(REQUIRED ACTION) Check each line of the entries below for the word "computer", and copy out the ones that have it.
··· LISTED RECORDS ···
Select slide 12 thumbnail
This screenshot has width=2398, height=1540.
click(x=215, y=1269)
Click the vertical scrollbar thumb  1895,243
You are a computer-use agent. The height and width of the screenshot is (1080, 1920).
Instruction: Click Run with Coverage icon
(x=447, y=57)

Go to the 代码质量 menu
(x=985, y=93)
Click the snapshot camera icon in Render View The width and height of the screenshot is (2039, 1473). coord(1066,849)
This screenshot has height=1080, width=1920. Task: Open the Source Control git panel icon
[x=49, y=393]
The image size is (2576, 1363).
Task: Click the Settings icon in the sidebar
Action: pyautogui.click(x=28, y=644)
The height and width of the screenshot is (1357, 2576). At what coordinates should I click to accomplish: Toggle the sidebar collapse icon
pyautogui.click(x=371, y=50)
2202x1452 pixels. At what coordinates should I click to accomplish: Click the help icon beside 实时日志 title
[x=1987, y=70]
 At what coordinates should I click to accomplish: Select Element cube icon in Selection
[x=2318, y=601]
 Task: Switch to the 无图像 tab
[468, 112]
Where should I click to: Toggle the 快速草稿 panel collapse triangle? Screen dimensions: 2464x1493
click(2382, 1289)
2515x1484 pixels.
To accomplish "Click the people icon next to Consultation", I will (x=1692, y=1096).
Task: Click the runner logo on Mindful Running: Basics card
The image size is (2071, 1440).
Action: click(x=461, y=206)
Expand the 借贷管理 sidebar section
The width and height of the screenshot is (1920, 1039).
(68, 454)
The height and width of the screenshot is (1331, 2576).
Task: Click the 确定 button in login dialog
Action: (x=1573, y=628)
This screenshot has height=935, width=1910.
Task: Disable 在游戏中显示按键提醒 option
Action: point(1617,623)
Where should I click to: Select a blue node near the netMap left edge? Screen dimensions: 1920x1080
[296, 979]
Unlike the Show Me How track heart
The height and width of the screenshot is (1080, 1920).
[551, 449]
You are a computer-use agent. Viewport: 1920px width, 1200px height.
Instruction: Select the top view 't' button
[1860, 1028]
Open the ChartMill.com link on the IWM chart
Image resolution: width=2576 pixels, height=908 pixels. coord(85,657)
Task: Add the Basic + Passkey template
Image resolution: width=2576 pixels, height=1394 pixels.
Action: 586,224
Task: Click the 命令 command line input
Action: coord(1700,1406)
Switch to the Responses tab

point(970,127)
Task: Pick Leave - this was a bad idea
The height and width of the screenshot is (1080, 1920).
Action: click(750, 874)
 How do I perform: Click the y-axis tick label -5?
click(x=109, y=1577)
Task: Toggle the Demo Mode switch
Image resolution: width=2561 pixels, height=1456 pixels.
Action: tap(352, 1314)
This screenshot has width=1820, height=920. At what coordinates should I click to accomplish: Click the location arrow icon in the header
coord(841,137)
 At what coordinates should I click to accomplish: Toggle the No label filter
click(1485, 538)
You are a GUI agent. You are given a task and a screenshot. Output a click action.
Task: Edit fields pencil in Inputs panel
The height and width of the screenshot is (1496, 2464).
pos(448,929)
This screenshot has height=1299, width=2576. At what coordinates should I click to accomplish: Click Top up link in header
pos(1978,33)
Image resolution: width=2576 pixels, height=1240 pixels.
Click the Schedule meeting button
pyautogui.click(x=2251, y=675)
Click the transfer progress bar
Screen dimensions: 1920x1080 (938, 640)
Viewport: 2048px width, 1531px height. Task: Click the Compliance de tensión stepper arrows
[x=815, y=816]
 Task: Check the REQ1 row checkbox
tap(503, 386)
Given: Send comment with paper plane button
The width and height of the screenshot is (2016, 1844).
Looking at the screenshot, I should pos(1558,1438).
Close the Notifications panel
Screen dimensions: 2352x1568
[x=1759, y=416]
···
(FINISHED EXERCISE)
You are a computer-use agent. The height and width of the screenshot is (1080, 1920).
You are a computer-use agent. Viewport: 1920px width, 1200px height.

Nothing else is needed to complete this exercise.